The proposed system presents clear benefits regarding the current situation where balloon position management is done with poor visual support. It provides a clear and intuitive notion of the balloon’s position and corrects positioning errors automatically. This eases up strenuous monitoring tasks and catheter handlings and reduces work rhythm brakes of the surgeon during actual surgery at the heart. More extensive tests will be performed but for the time being we believe that this application has the potential to make the technique safer and simpler reducing the learning curve for the surgical teams and effectively increasing the safety of the procedure.

5.4. The resection map for guidance in hepatectomies

Surgical demand exists for computer aided surgical systems in both open and laparoscopic liver resections. Surgeons expect orientation and visualization support during operations that allow for a more accurate and secure execution of the planned operation, especially in non anatomical resections. The Resection Map (see Figure 13) is a solution that addresses this clinical need of intraoperative navigation for safer liver resections. It is an interactive 3D carthograpy of the patient’s anatomy, a system for simplified and effective visualization of the critical structures and the path that has been preoperatively planned for the resection.

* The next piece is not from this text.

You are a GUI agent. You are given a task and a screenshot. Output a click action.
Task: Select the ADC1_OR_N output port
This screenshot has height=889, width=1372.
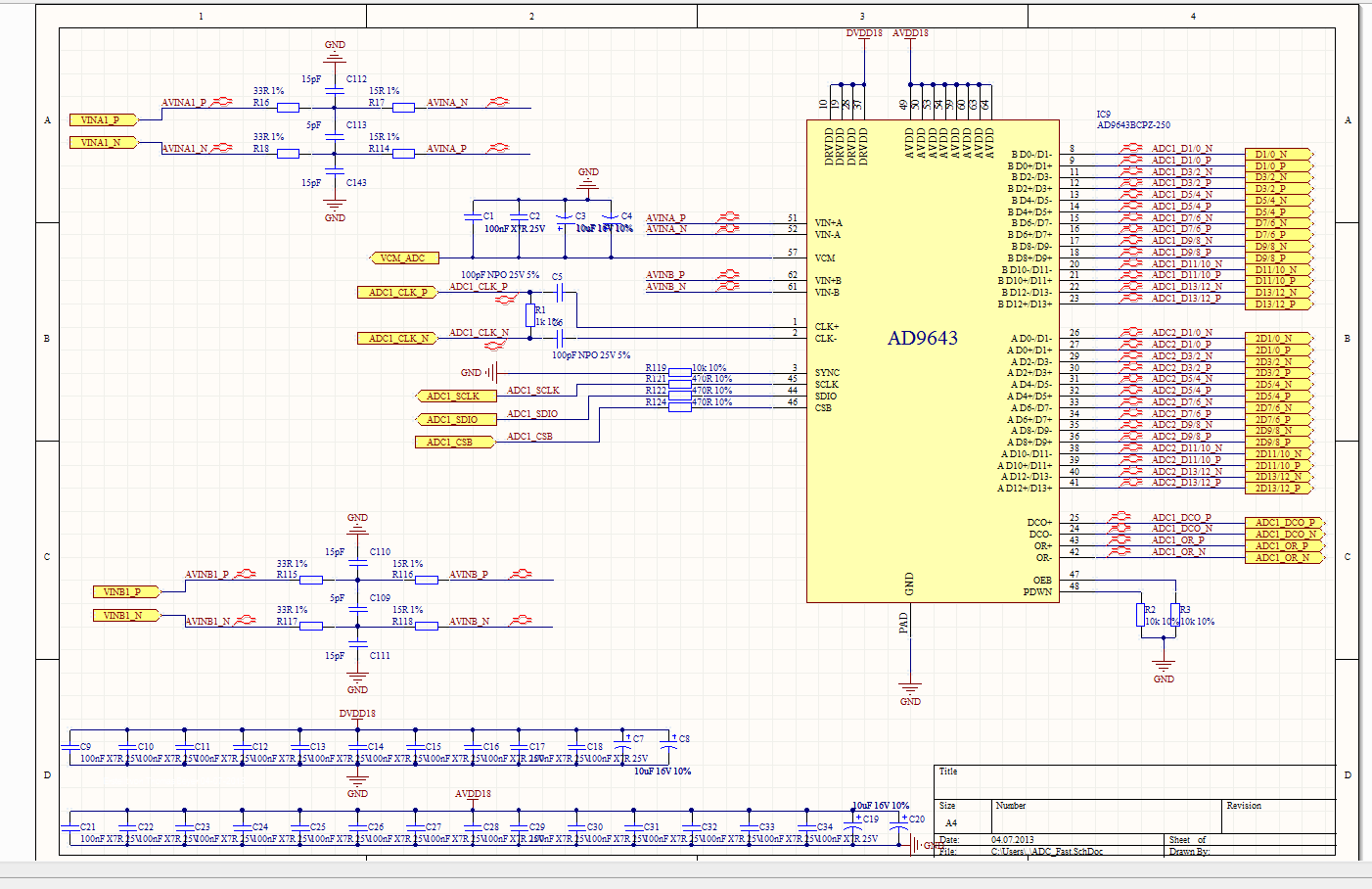click(1283, 558)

The concept of the Resection Map is somehow similar to the use of a navigation system while driving a car, but without the positioning information, without knowing the corresponding location of the tools in the map. Our strategy is to harness the rich preoperative planning information during the surgical procedure with an intuitive cartography, and without the need of any additional hardware or equipment. The system thus relies on the surgeon’s capacity to perform a mental alignment between the Resection Map and the operating field. A detailed description of the design process and concept of this system can be found in (Lamata et al., 2008b).

Its integration in the Operating Room is seamless, and preliminary results show a perceivedincrease in the safety and confidence of the surgeon (Lamata et al., 2009a). We believe that the Resection Map could be very helpful for the education of inexperienced liver surgeons, for the adoption of a laparoscopic approach, for an easier implantation of a living donor programme, and for the complex cases of an experienced surgeon. The tool could even substitute some of the uses of the intraoperative US, like the identification of the key vessels that are going to be cut in the resection. Nevertheless, this imaging modality will be still required for the verification of the position and size (possible growth) of known tumours and the identification of new ones.

Research efforts are also being conducted towards the registration (alignment) of the virtual reconstruction of the liver with the patient’s anatomy under the laparoscopic view. The objective is to do so without any additional hardware, as done in the localization of tools (see section 5.1), by exploiting the video information. Some preliminary promising results are presented in (Lamata et al., 2009b).